= WHAT THIS TASK INVOLVES =
With both ends included, repeat exactly the lines of the entries below from the one containing "Where should I click to: Click the Visit" down to the one containing "Viewport: 261px width, 579px", and no others.

(INPUT begins)

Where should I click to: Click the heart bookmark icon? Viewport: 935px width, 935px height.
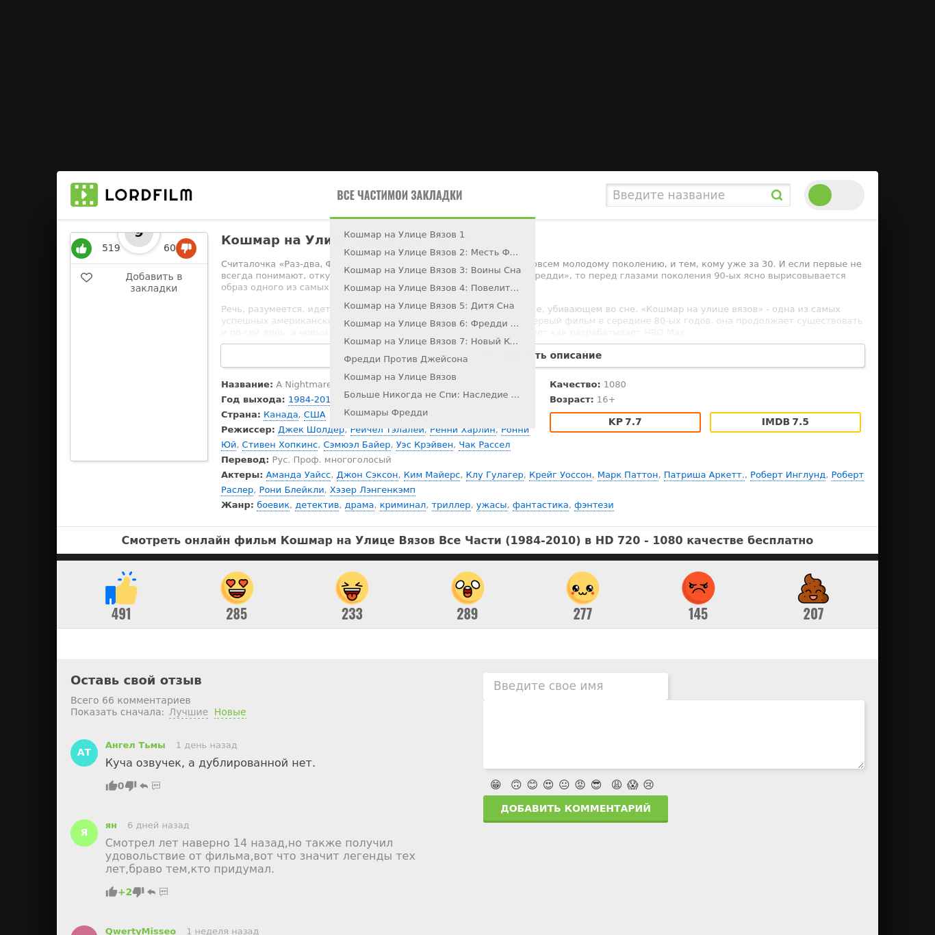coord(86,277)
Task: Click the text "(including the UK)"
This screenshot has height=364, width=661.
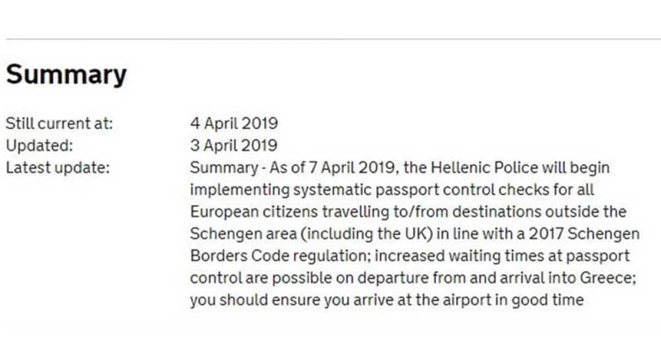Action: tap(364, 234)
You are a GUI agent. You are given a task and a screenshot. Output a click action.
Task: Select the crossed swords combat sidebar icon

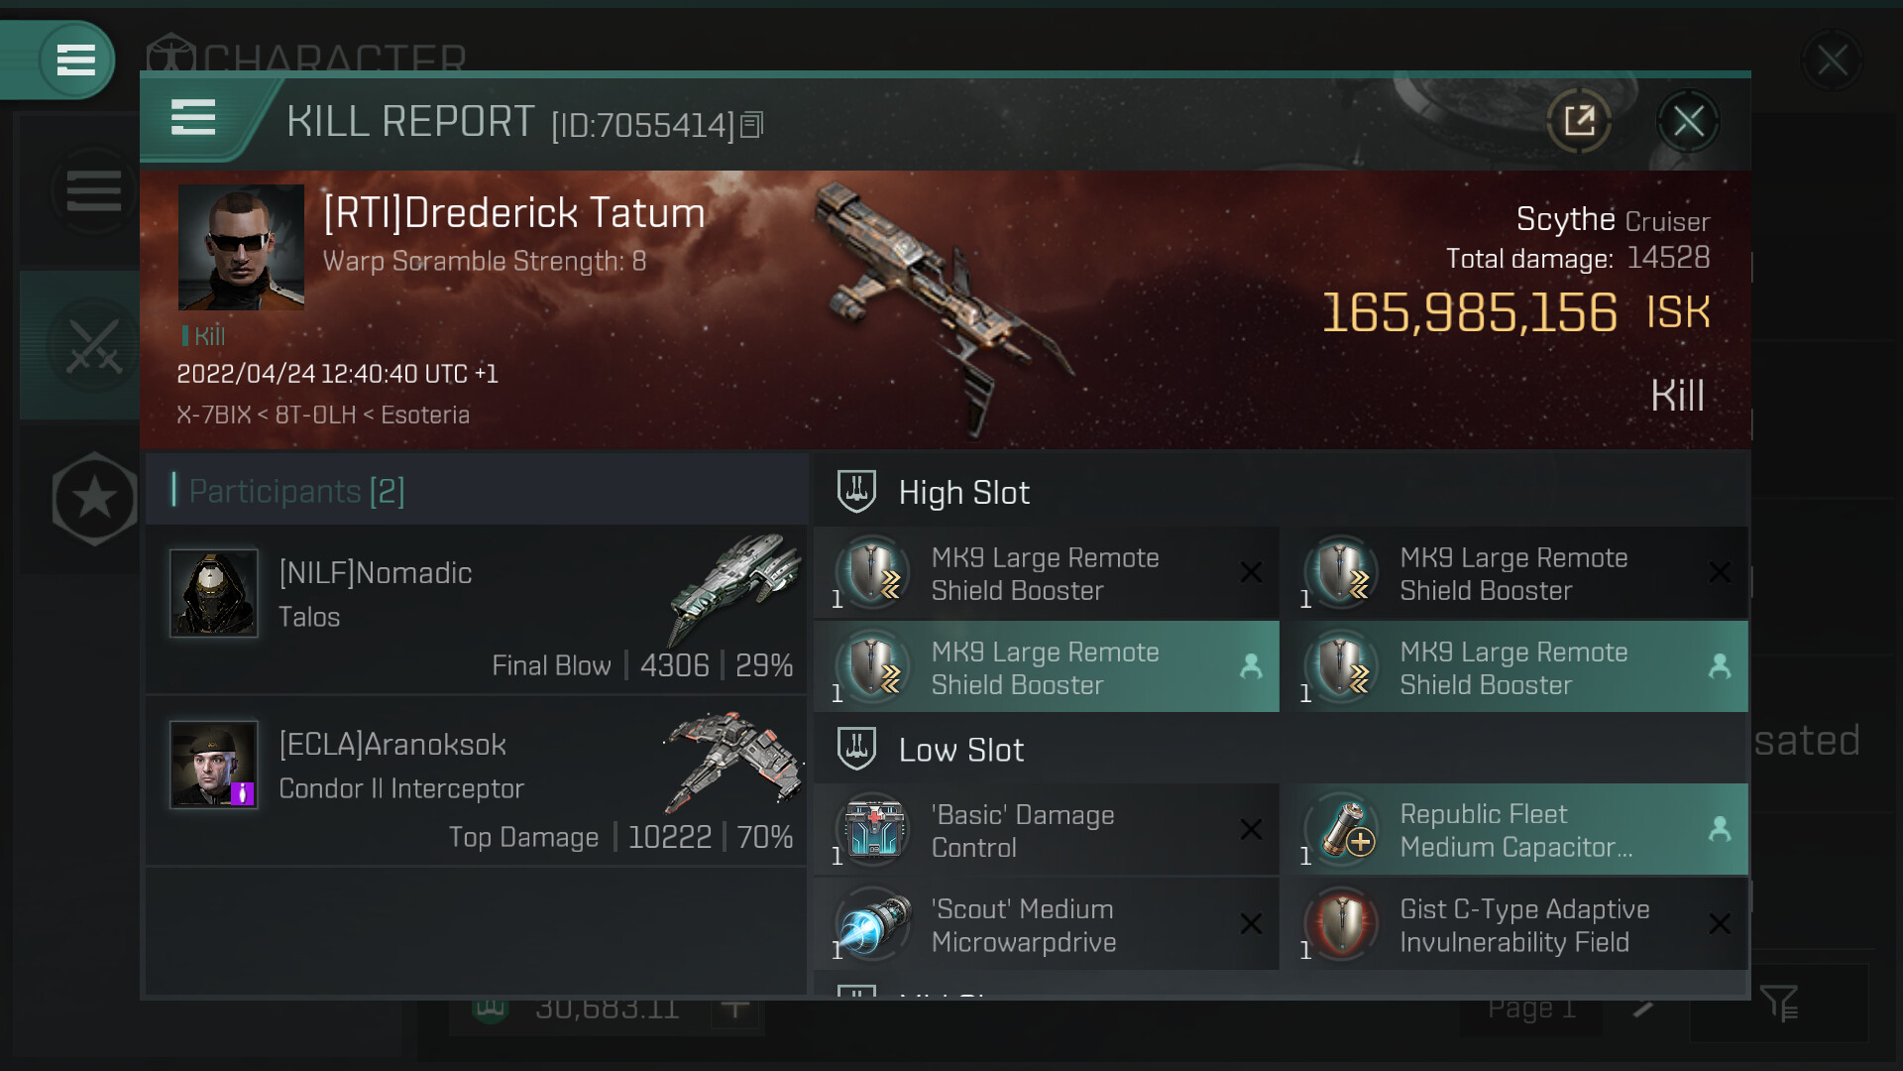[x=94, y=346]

(INPUT ends)
(INPUT begins)

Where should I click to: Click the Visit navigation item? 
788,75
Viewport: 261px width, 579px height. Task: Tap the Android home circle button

(INPUT ends)

= PROBLEM SOLUTION =
Where should I click to: Click the Visit navigation item? 
788,75
Viewport: 261px width, 579px height. Task: Tap the Android home circle button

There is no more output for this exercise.